The survey and subsequent report, conducted by Ipsos MORI and using both quantitative surveys and discussion groups, sought opinion on safety issues arising from usage, the regulation of herbal products and how the public obtains information about herbal medicines.
The UK, like most of Europe, has had a herbal medicines registration scheme in place since 2005 when the Traditional Herbal Products Medicines Directive (THMPD) came into play across the European Union’s then 25 member states (now 27).
This had the effect of making it more difficult and costly for herbal medicines to achieve market registration – although products have until 2011 to pass through the process. More than 50 products have signed up for registrations in the UK so far. About 25 of those have been approved and none have been rejected.
UK herbal medicine manufacturer, Bio-Health, welcomed the findings.

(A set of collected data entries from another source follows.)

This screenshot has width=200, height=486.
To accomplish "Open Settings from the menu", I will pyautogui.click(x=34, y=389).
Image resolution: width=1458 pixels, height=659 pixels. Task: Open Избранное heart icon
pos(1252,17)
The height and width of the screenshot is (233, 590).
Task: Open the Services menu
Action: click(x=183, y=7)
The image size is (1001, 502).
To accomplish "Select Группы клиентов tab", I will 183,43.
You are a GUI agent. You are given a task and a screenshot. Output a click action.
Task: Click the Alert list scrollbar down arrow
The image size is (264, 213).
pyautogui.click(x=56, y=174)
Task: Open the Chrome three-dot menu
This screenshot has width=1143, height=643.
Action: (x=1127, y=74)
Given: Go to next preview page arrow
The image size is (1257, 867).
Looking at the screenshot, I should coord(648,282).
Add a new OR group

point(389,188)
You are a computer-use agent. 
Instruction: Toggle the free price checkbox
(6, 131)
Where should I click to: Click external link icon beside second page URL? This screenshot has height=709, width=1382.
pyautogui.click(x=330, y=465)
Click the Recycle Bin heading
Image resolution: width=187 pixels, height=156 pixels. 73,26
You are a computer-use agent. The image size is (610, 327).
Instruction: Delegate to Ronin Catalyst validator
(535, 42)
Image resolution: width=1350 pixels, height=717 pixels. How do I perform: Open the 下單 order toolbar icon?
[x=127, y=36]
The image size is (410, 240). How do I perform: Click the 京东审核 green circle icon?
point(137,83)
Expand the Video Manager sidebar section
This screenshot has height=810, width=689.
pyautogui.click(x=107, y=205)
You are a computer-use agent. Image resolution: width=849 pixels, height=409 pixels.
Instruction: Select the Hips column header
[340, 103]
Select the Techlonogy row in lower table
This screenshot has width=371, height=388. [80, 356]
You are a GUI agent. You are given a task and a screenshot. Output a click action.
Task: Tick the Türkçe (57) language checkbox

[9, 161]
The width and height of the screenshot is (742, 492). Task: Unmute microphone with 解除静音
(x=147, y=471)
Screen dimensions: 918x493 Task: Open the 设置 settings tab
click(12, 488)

“It’s not surprising that 77 per cent of the people surveyed, agreed that it is important herbal medicines should be regulated,” said June Crisp, marketing director at Bio-Health, which has been through the registration procedure at least once.
“You cannot assume that just because a product is plant based that it won’t harm you. And it will only benefit you if it’s the right part of the right species of plant, processed in the correct way."
The positive results of the Ipsos survey come despite many sections of industry and the public criticising the THMPD as a tool that will decimate the herbal products industry.
But Richard Woodfield, group manager for herbal medicines at the MHRA said: "We welcome the findings of this research. The research shows that the public clearly see a need for herbal medicines to be regulated. However, we are not complacent and acknowledge that the research also shows that the MHRA has challenges ahead.”
Some 58 per cent of recent users of herbal medicines (defined as those who have used a herbal medicine within the last two years) agree with the statement that “herbal medicines are safe because they are natural”.
Woodfield added: “This means that the public still remains vulnerable to some of the less responsible operators who peddle low grade, and sometimes, dangerous herbal products – portraying them as natural and safe whilst failing to meet any meaningful standards of safety, quality and consumer information.”
Other findings included the fact 35 per cent of adults have used a herbal medicine, and 26 per cent of adults have used a herbal medicine in the past two years. Just under 80 per cent of users of over-the-counter (OTC) herbal medicines have used an OTC herbal medicine within the past two years.